Education roadshow aims to engage students, private sector

By Elizabeth Ah-Hi ,

373 Hits

 AT THE ROADSHOW: The Head of State, His Highness Tuimalealiifano Vaaletoa Sualauvi II with Austrade Commissioner Adrian Weeks and the Australian High Commissioner Sara Moriarty.

AT THE ROADSHOW: The Head of State, His Highness Tuimalealiifano Vaaletoa Sualauvi II with Austrade Commissioner Adrian Weeks and the Australian High Commissioner Sara Moriarty. (Photo: Elizabeth Ah-Hi)

The opening reception for the Australia Future Unlimited Education Roadshow took place at the Taumeasina Island Resort on Tuesday.

It was a chance for the representatives from Australian education institutions to meet and greet prospective students, as well as provide an occasion for local business individuals, and former Samoan alumni of Australian universities, to network and create links. 

The Head of State, His Highness Tuimalealiifano Vaaletoa Sualaavi II, spoke about his own experience as a former scholarship student studying at the Australia National University in the 1980’s.  

As a Police inspector at the time, he took a 10-month administration course at the university, which was sponsored and funded by the Kelloggs Company. He eventually went on to study a degree in law at the Australia National University.
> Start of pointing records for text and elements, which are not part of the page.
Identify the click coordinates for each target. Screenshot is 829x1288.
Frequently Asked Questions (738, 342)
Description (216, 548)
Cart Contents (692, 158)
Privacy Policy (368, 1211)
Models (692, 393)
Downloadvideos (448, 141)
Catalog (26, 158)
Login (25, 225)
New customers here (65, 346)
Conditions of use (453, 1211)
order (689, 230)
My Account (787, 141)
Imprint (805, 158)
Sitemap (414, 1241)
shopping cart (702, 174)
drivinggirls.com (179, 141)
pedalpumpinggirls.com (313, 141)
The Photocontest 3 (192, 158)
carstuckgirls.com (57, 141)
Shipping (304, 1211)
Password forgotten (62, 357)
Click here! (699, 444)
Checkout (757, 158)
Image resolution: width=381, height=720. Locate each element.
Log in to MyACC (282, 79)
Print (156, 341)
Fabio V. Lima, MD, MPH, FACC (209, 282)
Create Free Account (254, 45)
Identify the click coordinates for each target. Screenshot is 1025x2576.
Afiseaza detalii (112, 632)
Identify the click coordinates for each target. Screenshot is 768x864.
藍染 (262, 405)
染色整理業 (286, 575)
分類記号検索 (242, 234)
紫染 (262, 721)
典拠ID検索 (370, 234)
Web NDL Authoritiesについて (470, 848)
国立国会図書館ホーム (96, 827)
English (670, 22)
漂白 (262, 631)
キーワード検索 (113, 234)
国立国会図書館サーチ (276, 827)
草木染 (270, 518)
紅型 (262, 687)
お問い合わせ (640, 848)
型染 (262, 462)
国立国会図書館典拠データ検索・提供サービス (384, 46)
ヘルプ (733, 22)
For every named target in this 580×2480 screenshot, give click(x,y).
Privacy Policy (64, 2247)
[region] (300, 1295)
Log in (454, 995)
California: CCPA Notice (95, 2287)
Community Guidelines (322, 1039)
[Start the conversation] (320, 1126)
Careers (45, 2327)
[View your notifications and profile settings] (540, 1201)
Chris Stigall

“It was an excellent experience for me to participate with the other students from Fiji, India, P.N.G. in pursuing administrative knowledge and skills under the guidance and supervision of the A.N.U. staff. I was then assigned the Police Officers administration course conducted by a federal police college in N.S.W.”

 “I am profoundly honoured to appear tonight as an alumnus of the Pacific Law programme at the Australia National University (A.N.U.) in Canberra.”  

He spoke about the challenges of studying as a mature student and transitioning from Police office to legal studies.

“To acquire a degree from any Australian university or tertiary institution is a great step forward in any individual’s life and the fulfillment of one’s positive dreams. It was not easy for a policeman and a mature student like myself to pursue a legal degree. 

“But I am proud to say I was able to open the doors to other members of the Police service in Samoa to take up the same challenge and succeed.” 

“I believe there are now other Police officers with legal qualifications. Furthermore, it was not easy for myself either, as the holder of a paramount title, to have undertaken the studies for a legal degree and to fulfill my obligations to my family and village from Australia during the tenure of my studies.”

Admissions and Recruitment Officer from Griffith University, Emily Haralampou said to the Samoa Observer she looked forward to the opportunity to create links with both the public and private sector in Samoa in order to provide programmes that provide capacity development for staff.

“Griffith University offers short courses in the South Pacific so it’s certainly a two-way street. Not only do students have the opportunity to come study in Australia, but the university would be happy to consider an option to come here to deliver short courses that may be in demand.”

“We do have students from the South Pacific and I know there have been some great success stories for those students. So if we can grow on that success, I think both sides can benefit.”

It is the first time that a large co-ordinated approach of Australian universities has happened in Samoa. Yesterday an open session at Taumeasina Island Resort took place for prospective students and career advisors to have one on one consultation with the nine Australian university representatives.